Explorer le contenu →
A. Relevez toutes les personnes nommées dans l'extrait sur Buffon.
B. Poursuivez l'extrait sur Buffon à partir de sa dernière phrase.
++++ Texte choisi ++++
Auteur : Erik Nordenskjöld, Biologins Historia (1920-1924), tr. angl. Leonard Bucknall Byre, The History of biology. A Survey, Tudor Publishing Co., 1928.
Date et contexte : 1928
Extrait : Chapitre VIII. Buffon.
« Buffon has played a fundamental part in the history of biology, not on account of the discoveries he made, but on account of the new ideas he produced. Those ideas that he brought out, which he was able only imperfectly to realize in detail, have since then been taken up by others, who, having better opportunities for obtaining actual scientific material, have applied them in a wider sense. » 228. (Cuvier, Bichat, ont adopté des idées de Buffon et les ont développées).
++++ Données fournies ++++
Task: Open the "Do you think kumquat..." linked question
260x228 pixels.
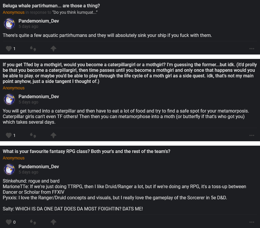Action: (x=75, y=12)
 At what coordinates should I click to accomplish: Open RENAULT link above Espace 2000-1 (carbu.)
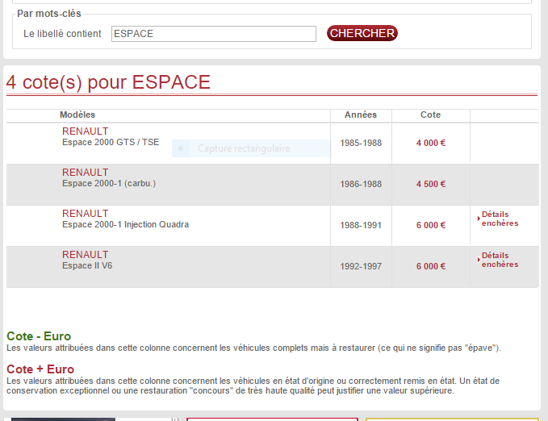(x=85, y=173)
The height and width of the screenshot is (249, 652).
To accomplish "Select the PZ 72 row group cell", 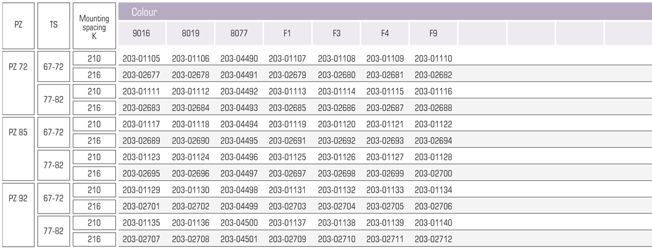I will (18, 83).
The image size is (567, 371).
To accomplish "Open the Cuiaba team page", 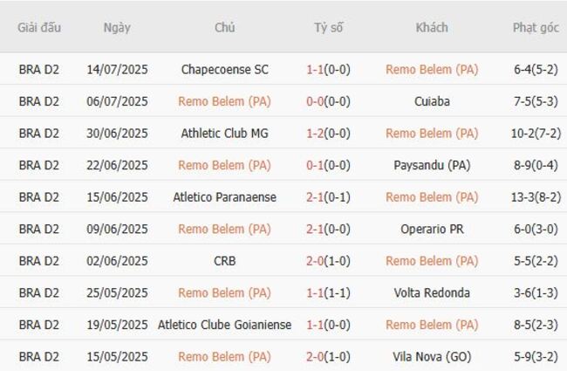I will (432, 101).
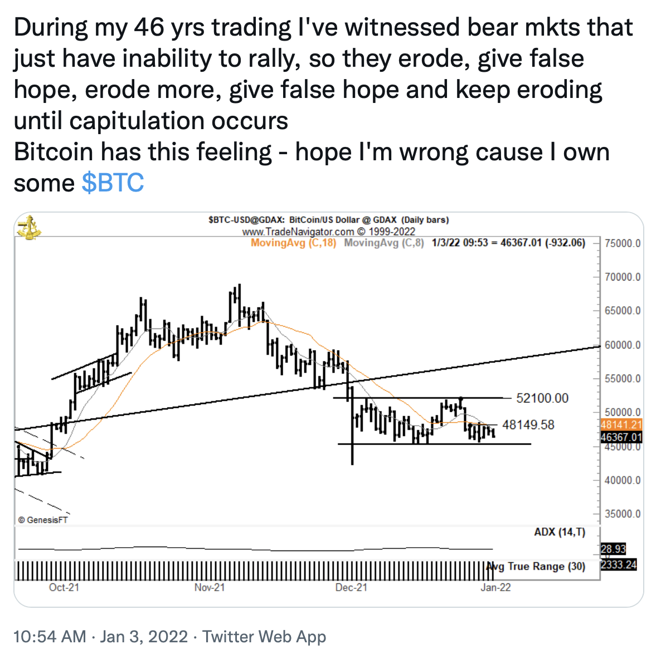
Task: Click the 28.93 ADX value box
Action: point(614,549)
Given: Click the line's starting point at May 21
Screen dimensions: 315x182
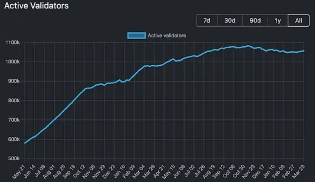Looking at the screenshot, I should (24, 143).
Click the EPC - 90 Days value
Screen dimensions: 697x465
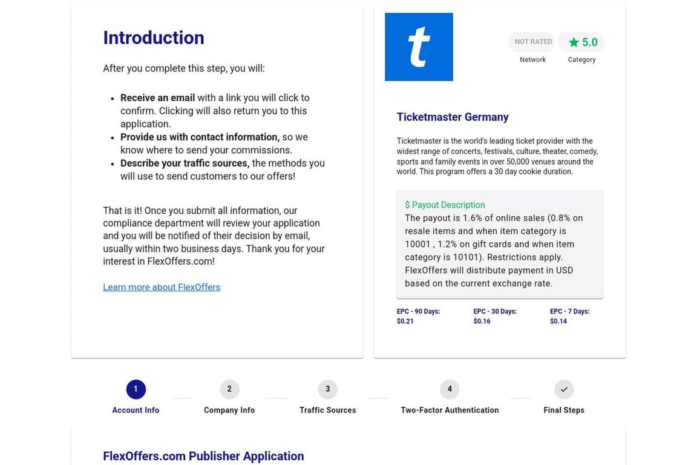(x=405, y=322)
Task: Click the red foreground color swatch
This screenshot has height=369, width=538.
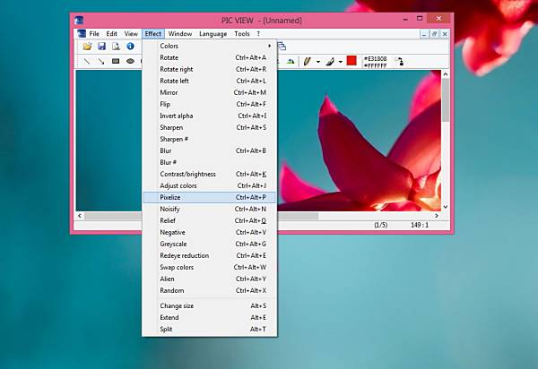Action: pos(351,61)
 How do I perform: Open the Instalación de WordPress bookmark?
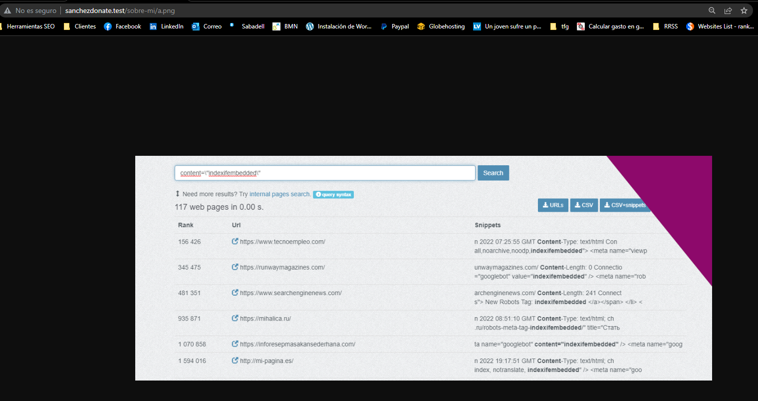coord(339,26)
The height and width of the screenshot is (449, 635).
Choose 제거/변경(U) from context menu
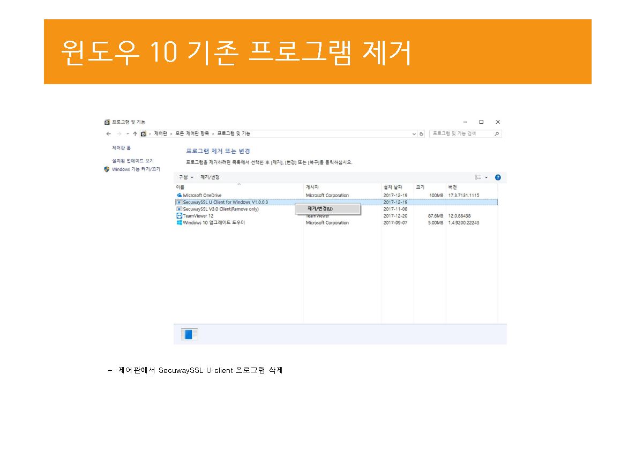pos(320,208)
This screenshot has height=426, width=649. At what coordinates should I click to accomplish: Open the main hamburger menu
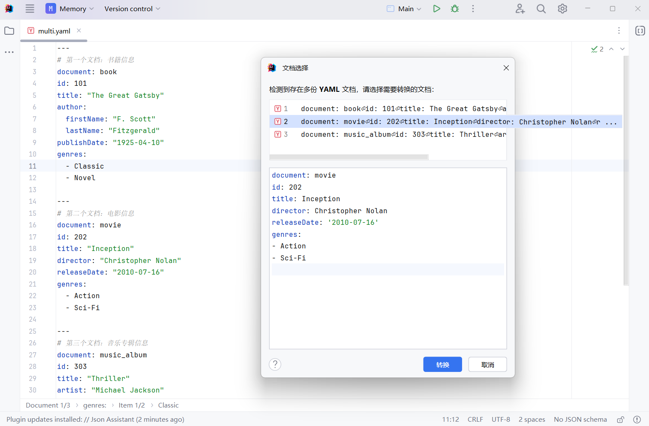point(30,9)
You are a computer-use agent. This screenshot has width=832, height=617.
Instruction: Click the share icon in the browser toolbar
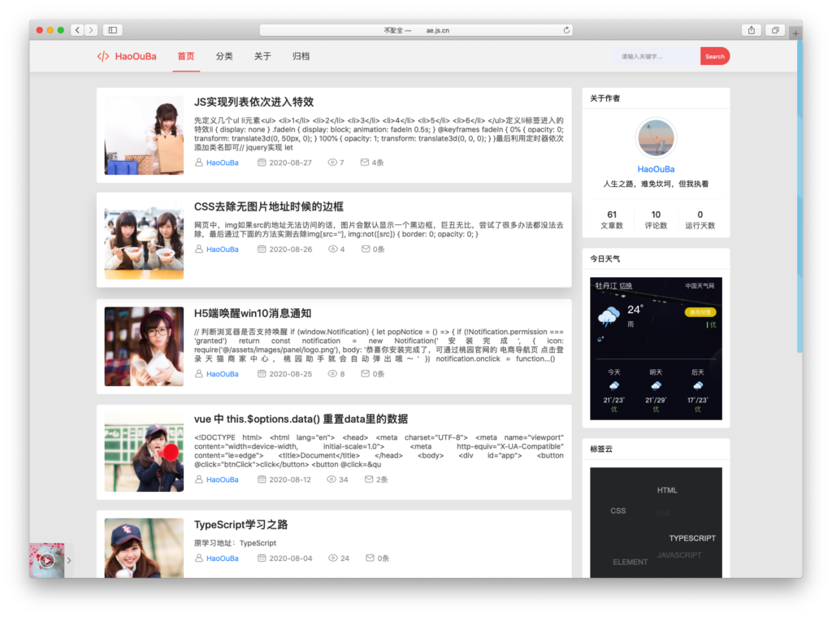tap(752, 29)
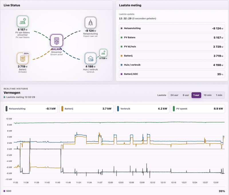Viewport: 229px width, 195px height.
Task: Click the small PV bij huis solar icon
Action: point(103,53)
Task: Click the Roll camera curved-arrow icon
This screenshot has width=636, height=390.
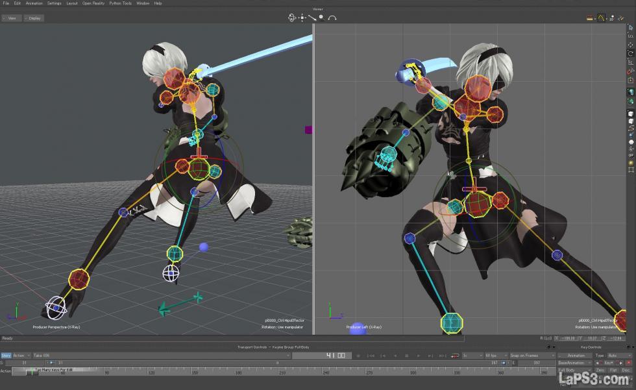Action: click(x=332, y=18)
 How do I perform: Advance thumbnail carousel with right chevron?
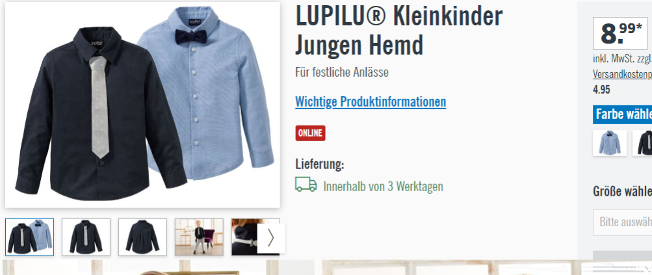271,239
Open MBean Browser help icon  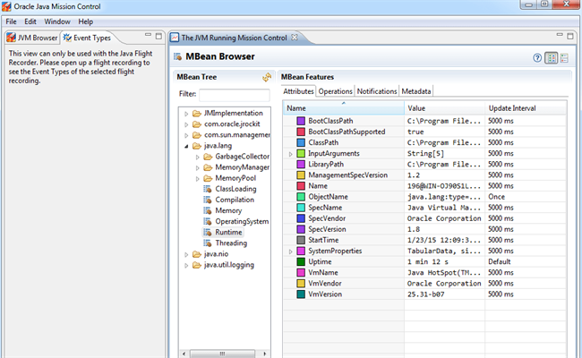(x=537, y=58)
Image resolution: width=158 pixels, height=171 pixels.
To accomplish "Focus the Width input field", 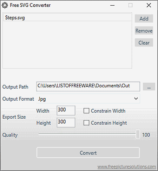I will (x=66, y=110).
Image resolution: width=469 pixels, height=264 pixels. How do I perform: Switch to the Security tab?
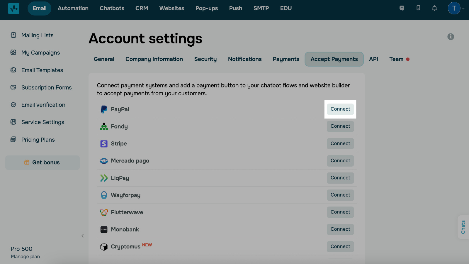click(x=205, y=59)
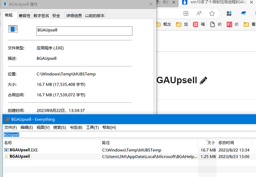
++++
Exercices corrigés →
A. Erik Nordenskjöld, Leonard Bucknall Byre, Buffon, Cuvier, Bichat

B.
Buffon fut souvent méprisé, en particulier hors de France, par les Linnéens, « who, for a long time, felt that they were the sole upholders of a truly exact natural science, looked compassionately down upon Buffon’s unsystematic descriptions and imaginative speculations. When, then, the dominion of Linnaeanism fell, the comparative and speculative lines of research which succeeded it already possessed entirely different material to build upon, and Buffon’s theories thereafter necessarily appeared vague and childish. His services, however, must in all fairness be duly acknowledged. »
« In the purely theoretical sphere, he was the foremost biologist of the eighteenth century, the one who possessed the greatest wealth of ideas, of real benefit to subsequent ages and exerting an influence stretching far into the future. » 229.